Мы смеемся. Опухшие глаза превратились в щелочки, в груди колет.
– Когда тебе на работу? – наконец спрашивает Клара.
– Терри дала мне несколько выходных. Инди, та девочка по соцсетям, давно мечтала занять мое место… А этот ваш физик, Кен, и правда говорит, что она не очень?…
– Да.
– Чувствую себя полным ничтожеством… – Голос у меня прерывается. – Клара, что мне делать?…
– Не делай ничего! У тебя психологическая травма. На работу всегда успеешь, а пока тебе надо отдохнуть. Побудь с Филиппом…
Раздается звонок. Ей пора к девятиклассникам, изучать "стойкость материалов". Она еще перезвонит, чтобы узнать, как мне "загорается". Хорошее слово "загорать"… Сразу рисуется море, ясное ласковое солнышко… От этого слова веет оптимизмом. А о том, что Филипп далеко, Клара не знает.
– Габи, ты у меня сильная! – добавляет она, и наружу наконец прорывается тревога, во время разговора скрывавшаяся за шуточками. – На твою долю в детстве выпало столько!.. А ты не сдавалась, боролась и победила. И сейчас справишься. Ты справлялась и не с таким!

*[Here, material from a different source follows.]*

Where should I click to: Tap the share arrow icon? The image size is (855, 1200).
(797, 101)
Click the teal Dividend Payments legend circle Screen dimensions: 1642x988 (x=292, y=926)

Разговор окончен. Я выбираюсь из постели, умываюсь. Зеркало отражает красные глаза, впалые щеки. Одеваюсь. Любимые джинсы куда-то запропастились. Ничего, сойдут и спортивные штаны. Натягиваю джемпер. Сквозь щели в закрытых жалюзи разглядываю улицу. Тучи разошлись, открыв глубокое – синее, словно Юнион Джек, – небо; день обещает быть солнечным. Сколько еще народу пасется у дома? Головы… Прислонившиеся к машинам тела… Операторское оборудование на теплых каменных плитах… Лужицы в сточных канавах… Скука… Озябшие руки… Льющаяся из чьего-то плеера незамысловатая музыка… Пустая болтовня, обсуждение завтрашней игры: "Да, не мешало бы поставить Макэкрана в полузащиту, дали бы парнишке шанс".
Может, и правда по совету Клары выбрать кого-то одного и пообщаться? Надо будет спросить у Элисон Бретт. Когда она перезвонит.
И тут мой взгляд упирается в…
Периваль. Господи, с каким же ужасом я его ждала! Оказывается, в глубине души я была уверена, что он рано или поздно объявится, поэтому сейчас не удивляюсь.